- Problem requirements:
Rewrite the COVID-19 text, starting at "In Brazil, over" and ending at "than the estimate.", with "face coverings" in place of "masks".

- Excerpt to read:
The study, which is yet to be published in a scientific journal, offers an argument for the perception that informal work poses risks during a pandemic. Florianópolis, the state capital of Santa Catarina with 500,000 inhabitants, saw 23% of its workers performing informal activities on August 11th and registered 938 people with coronavirus and 15 deaths per 100,000 people. In Roraima, Boa Vista, out of the 399,200 inhabitants and 41% of workers with informal jobs, 6,847 people had the coronavirus and there were 108 deaths per 100,000 people.
Folha de S.Paulo: Trabalho informal eleva casos e mortes pelo coronavírus
IRRD Covid-19: Veja o mapeamento de casos no Brasil e no mundo
4. Brazil registers lowest average in daily deaths and contagion over the last 5 months
The average COVID-19 contagion and death rates in Brazil are slowing and, this week, reached their lowest levels since May, according to data provided by states. Specialists ask for caution, as the data was registered in a week with a holiday, when there are fewer tests performed. The moving average of the past seven days was 497 deaths, representing a 26% drop in comparison to the previous 14 days, the lowest average since May. The moving average of daily new cases was 20,208, a 25% decrease in comparison to the two previous weeks and the lowest level since May.
In Brazil, over 152,000 people have died and 5.1 million have contracted the disease. Projections by the Institute for Health Metrics and Evaluation at the University of Washington, however, indicate that Brazil could have a total of 180,000 coronavirus deaths by January 1st, 2021. The institute is one of the most important research centers for global diseases and also studies 163 other countries. According to researchers, if the use of masks was universal, the number of deaths due to the coronavirus internationally could be 25% lower than the estimate.

- Data block:
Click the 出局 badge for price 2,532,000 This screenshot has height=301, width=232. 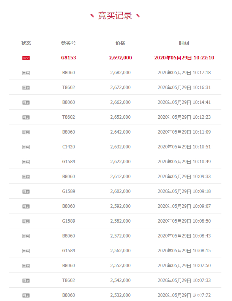(x=26, y=295)
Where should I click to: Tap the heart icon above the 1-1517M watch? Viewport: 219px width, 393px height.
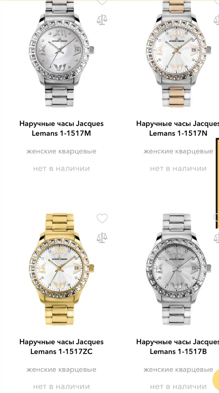click(102, 2)
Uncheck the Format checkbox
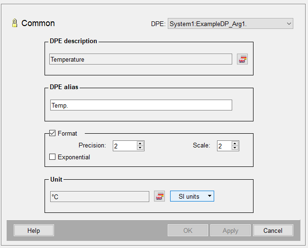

- Solution to the problem:
In Brazil, over 152,000 people have died and 5.1 million have contracted the disease. Projections by the Institute for Health Metrics and Evaluation at the University of Washington, however, indicate that Brazil could have a total of 180,000 coronavirus deaths by January 1st, 2021. The institute is one of the most important research centers for global diseases and also studies 163 other countries. According to researchers, if the use of face coverings was universal, the number of deaths due to the coronavirus internationally could be 25% lower than the estimate.